Directions for this task => Skip all pictures. Set down only the lines starting at the line containing "Click the white registered-trademark logo" and running to the end of the listing.

-- Given entries follows --

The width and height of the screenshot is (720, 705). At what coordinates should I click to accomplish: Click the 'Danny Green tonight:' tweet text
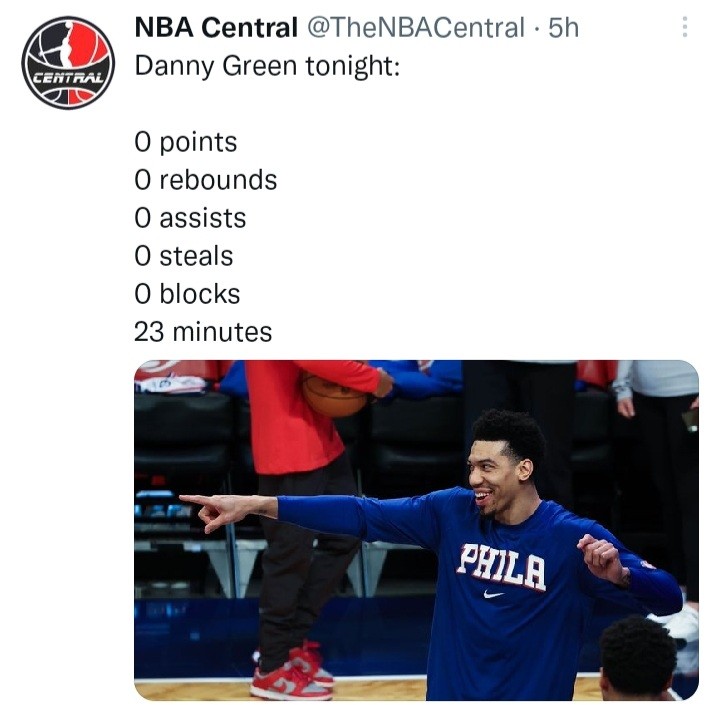pos(267,67)
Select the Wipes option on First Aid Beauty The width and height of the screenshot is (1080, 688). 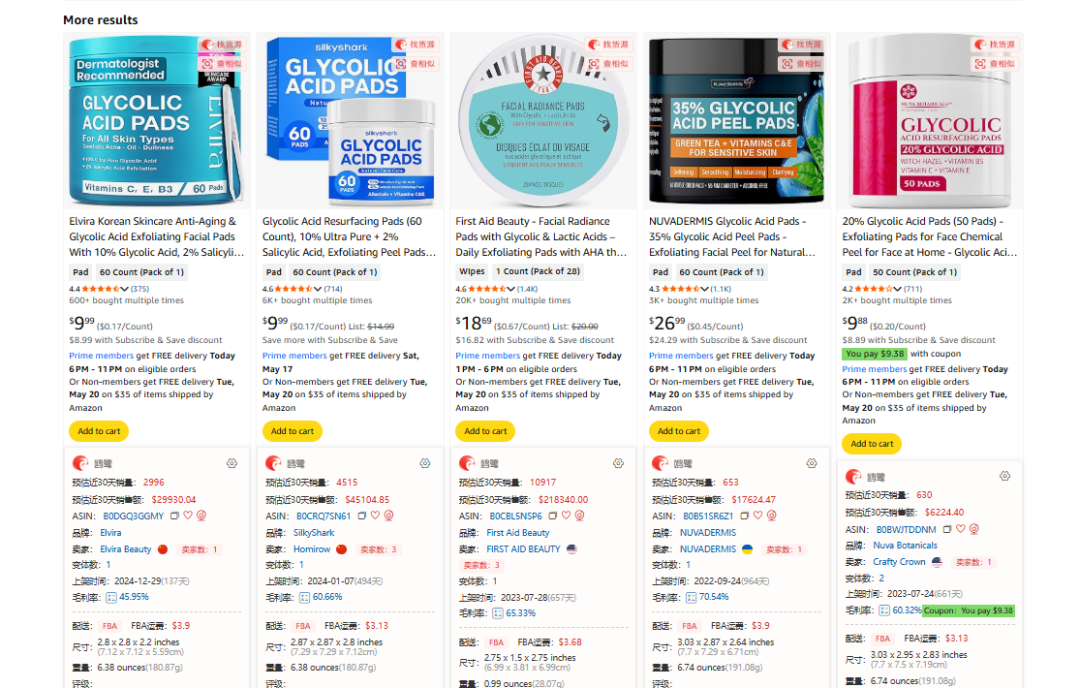coord(472,271)
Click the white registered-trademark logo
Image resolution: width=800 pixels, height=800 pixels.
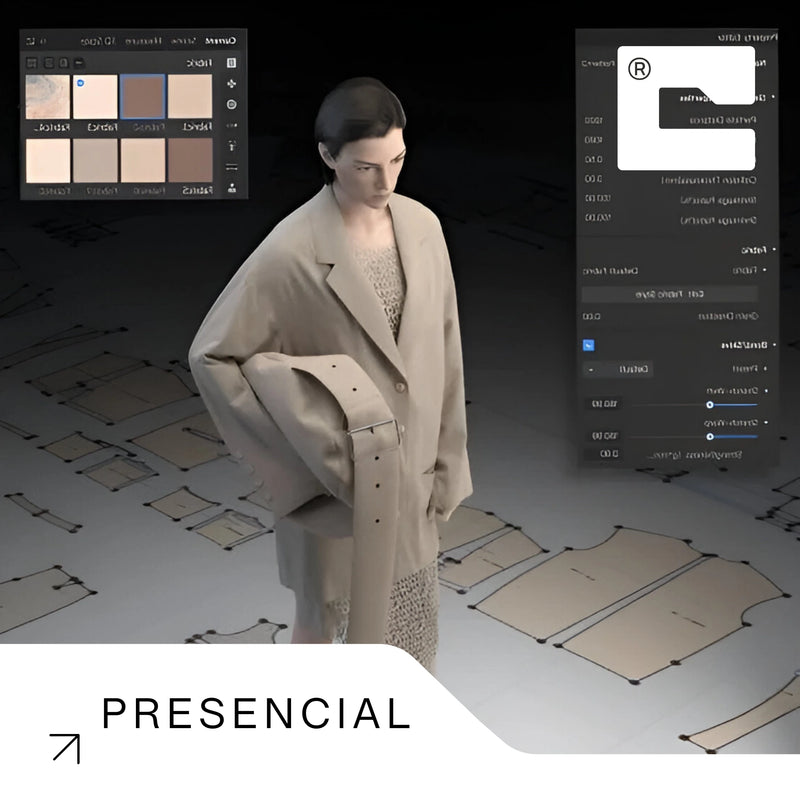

-- Given entries concluded --

Task answer =>
Click the white registered-trademark logo
Image resolution: width=800 pixels, height=800 pixels.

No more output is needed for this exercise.